Greis gibt sich bei den Männern zuversichtlich: "Die Aussichten sind gut"
Sie sprachen Preuß an, die hadert mit Ihrem Schicksal.
Ja, es war für sie im Vorfeld der Spiele sehr schwierig, die dumme Fußverletzung, dazu die Corona-Infektion, die sie heftig erwischt hat. Franziska ist aber ein super Rennen gelaufen, sie weiß jetzt, dass sie dabei ist. Ich denke, die Aussichten für diese Spiele sind nicht nur für Herrmann gut, sondern auch für Preuß und Voigt.
Und bei den Männern?
Doll war sehr gut unterwegs, Erik Lesser hing ein bisschen läuferisch hinterher, dabei war er einer meiner Geheimtipps. Aber auch hier sage ich: Die Aussichten sind gut.
Wie viel Spaß machen Ihnen diese Spiele, bei denen kaum Zuschauer dabei sind?
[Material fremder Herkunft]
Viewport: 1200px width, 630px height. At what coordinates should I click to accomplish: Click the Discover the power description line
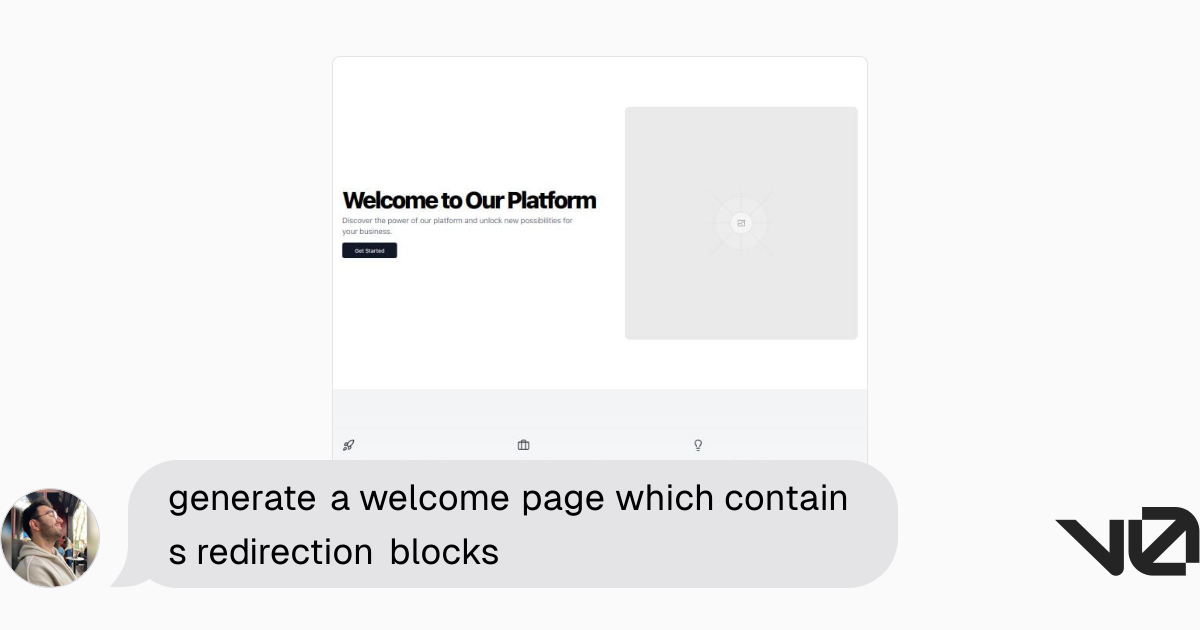pyautogui.click(x=457, y=220)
Es hat im Vorfeld viel Kritik, etwa aufgrund der Menschenrechtsverletzungen und Umweltschutzvergehen, gegeben.
Mit der Zuschauersituation habe ich mich abgefunden. Es ist nicht so, wie wir es uns alle erhofft hätten, aber das wusste man vorher. In all das, die Entscheidung, wo Spiele ausgetragen werden, spielen so viele Faktoren rein. Es gibt keine zwei Meinungen beim Thema Menschenrechtsverletzungen. Ich teile die Kritik beim Umweltschutz, aber ich habe immer ein bisschen Probleme damit, wenn man jetzt Vorwürfe erhebt, dass man in China nicht so viel Ski fährt und die Anlagen nicht so nutzen wird. Das hat für mich immer so diesen Anflug von: Ich weiß besser, was richtig ist. Ich mag es nicht, wenn man sich über andere erhöht - selbst, wenn man in der Sache recht hat.